-- The problem --
Could you copy out every line of the data where the word "about" occurs?

#### The data ####

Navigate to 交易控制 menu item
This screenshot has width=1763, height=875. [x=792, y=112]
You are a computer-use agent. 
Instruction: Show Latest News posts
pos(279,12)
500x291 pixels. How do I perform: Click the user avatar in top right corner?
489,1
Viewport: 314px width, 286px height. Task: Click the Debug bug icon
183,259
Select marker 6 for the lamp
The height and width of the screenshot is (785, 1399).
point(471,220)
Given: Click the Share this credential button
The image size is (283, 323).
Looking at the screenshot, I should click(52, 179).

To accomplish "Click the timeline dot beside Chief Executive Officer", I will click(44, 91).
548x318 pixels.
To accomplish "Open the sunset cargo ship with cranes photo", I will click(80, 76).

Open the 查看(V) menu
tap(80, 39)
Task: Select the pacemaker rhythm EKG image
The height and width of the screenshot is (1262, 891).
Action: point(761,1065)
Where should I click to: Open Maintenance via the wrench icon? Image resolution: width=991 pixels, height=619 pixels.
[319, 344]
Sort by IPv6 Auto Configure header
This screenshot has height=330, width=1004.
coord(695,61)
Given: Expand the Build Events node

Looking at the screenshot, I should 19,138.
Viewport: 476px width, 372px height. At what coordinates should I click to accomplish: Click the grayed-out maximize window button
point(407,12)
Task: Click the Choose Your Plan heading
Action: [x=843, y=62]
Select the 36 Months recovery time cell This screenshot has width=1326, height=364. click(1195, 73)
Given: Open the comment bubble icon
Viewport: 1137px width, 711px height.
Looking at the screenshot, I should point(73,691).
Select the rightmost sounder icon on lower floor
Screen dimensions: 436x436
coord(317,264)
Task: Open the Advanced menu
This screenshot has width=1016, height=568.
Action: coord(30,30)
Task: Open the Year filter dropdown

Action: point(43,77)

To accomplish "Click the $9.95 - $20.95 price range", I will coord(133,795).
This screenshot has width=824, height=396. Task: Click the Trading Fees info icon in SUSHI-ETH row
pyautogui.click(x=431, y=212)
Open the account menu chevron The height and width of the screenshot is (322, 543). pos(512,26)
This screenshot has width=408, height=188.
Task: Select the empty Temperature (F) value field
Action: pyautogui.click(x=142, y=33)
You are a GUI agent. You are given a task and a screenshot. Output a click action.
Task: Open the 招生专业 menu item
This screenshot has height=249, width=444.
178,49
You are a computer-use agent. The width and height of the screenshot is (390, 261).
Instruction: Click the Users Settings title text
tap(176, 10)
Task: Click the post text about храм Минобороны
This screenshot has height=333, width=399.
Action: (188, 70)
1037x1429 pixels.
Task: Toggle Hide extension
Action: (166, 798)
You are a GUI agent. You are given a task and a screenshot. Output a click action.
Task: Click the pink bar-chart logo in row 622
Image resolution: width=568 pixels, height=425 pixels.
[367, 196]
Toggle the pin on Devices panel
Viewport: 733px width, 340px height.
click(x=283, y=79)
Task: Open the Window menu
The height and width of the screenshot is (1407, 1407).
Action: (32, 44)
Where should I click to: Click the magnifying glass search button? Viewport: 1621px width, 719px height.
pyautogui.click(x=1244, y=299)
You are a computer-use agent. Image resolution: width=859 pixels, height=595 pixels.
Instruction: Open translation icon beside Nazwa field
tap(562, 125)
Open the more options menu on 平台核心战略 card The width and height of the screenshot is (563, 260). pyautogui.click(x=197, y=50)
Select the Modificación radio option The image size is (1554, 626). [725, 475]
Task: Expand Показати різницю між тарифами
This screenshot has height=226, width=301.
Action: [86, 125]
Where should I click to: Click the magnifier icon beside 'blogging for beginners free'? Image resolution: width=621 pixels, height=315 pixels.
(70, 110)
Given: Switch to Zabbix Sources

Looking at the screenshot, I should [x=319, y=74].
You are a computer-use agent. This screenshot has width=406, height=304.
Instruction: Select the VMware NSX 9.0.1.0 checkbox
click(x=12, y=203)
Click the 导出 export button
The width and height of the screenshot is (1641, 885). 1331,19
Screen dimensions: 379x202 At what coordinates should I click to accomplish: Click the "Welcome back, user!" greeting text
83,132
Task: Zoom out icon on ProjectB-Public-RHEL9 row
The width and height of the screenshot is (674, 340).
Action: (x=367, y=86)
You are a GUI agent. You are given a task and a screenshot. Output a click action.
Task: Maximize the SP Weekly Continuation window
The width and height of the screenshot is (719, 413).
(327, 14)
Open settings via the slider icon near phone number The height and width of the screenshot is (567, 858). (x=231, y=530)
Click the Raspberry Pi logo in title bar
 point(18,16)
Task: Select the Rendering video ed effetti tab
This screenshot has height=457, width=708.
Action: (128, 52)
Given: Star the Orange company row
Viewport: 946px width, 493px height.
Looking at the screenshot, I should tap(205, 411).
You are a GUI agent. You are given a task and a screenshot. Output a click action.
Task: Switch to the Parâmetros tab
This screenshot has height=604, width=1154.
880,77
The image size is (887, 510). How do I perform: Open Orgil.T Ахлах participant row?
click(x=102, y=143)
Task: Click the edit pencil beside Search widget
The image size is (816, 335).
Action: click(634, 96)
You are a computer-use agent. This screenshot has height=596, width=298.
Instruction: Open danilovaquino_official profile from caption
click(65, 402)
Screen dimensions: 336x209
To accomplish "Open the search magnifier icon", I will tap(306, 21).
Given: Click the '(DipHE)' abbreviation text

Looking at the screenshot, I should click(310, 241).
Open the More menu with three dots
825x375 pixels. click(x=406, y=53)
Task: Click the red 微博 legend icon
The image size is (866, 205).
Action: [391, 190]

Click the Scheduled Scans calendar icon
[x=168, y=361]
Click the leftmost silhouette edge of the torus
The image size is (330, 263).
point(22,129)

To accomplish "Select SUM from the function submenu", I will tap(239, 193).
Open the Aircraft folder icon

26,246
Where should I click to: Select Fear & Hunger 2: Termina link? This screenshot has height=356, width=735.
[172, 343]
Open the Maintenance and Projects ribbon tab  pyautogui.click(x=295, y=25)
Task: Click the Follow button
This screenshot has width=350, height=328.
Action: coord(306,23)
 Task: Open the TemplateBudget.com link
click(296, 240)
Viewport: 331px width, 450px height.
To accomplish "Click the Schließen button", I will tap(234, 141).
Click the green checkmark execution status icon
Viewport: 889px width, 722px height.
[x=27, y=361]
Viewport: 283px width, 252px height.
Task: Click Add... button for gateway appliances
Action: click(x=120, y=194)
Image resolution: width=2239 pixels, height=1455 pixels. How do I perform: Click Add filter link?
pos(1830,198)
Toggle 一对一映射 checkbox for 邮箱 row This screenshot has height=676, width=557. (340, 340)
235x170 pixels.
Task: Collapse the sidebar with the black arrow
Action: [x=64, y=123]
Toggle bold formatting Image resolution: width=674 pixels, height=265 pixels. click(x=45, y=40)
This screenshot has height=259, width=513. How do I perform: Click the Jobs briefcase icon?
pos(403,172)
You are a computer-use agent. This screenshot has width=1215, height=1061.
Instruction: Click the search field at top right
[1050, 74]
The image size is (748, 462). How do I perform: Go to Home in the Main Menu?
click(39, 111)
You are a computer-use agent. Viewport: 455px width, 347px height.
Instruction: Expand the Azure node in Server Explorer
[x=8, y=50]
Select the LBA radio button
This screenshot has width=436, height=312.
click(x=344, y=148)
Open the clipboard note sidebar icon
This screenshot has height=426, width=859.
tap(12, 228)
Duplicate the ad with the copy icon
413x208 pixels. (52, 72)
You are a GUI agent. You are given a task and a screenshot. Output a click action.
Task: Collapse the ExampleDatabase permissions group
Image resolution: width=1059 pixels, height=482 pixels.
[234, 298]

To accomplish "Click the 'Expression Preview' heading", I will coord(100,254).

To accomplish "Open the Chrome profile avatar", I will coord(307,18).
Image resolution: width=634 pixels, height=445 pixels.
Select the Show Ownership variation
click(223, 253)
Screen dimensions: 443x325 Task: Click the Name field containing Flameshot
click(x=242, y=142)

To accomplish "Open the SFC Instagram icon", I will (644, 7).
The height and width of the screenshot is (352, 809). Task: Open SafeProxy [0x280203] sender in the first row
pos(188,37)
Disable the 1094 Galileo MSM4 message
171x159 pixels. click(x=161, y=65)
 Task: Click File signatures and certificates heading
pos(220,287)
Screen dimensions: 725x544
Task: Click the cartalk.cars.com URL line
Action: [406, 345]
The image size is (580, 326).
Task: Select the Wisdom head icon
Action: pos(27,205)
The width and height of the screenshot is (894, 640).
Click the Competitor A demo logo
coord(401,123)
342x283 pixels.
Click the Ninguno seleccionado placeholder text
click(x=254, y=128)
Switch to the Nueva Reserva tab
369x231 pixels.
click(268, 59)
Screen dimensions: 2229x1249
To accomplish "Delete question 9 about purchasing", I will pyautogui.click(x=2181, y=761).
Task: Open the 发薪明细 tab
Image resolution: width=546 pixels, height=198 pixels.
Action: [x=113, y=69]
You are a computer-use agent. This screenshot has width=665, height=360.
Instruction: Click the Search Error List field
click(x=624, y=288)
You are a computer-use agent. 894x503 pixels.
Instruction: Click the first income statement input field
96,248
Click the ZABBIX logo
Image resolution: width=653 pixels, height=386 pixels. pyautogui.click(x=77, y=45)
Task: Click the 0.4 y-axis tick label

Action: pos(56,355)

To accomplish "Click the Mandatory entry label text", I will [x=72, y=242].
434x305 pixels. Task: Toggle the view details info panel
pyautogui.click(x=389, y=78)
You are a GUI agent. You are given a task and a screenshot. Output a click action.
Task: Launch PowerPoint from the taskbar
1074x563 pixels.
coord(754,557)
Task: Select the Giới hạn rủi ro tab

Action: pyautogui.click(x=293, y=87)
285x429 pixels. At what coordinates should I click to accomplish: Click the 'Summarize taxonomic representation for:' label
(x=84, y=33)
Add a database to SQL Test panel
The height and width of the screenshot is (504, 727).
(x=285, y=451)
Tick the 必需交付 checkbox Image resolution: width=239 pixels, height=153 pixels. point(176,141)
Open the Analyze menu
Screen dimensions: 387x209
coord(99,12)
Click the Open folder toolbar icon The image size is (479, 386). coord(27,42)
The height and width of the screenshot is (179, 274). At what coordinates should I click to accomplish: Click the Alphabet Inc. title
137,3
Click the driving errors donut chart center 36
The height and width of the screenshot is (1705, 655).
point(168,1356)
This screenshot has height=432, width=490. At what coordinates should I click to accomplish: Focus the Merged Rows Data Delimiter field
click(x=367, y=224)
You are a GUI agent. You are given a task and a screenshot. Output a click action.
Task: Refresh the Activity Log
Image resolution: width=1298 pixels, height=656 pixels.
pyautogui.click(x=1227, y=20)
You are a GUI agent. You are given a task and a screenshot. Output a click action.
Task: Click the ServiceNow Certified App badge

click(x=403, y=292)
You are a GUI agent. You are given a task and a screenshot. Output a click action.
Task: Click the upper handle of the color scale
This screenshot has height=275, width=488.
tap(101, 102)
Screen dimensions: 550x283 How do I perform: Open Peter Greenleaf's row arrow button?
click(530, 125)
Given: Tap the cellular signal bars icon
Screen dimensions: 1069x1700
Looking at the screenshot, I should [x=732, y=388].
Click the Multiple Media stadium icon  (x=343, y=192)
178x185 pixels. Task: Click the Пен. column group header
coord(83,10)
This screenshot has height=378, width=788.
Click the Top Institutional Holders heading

####

-- Result of this exercise --
Task: Click the post text about храм Минобороны
To accomplish "Delete question 9 about purchasing", I will pyautogui.click(x=2181, y=761).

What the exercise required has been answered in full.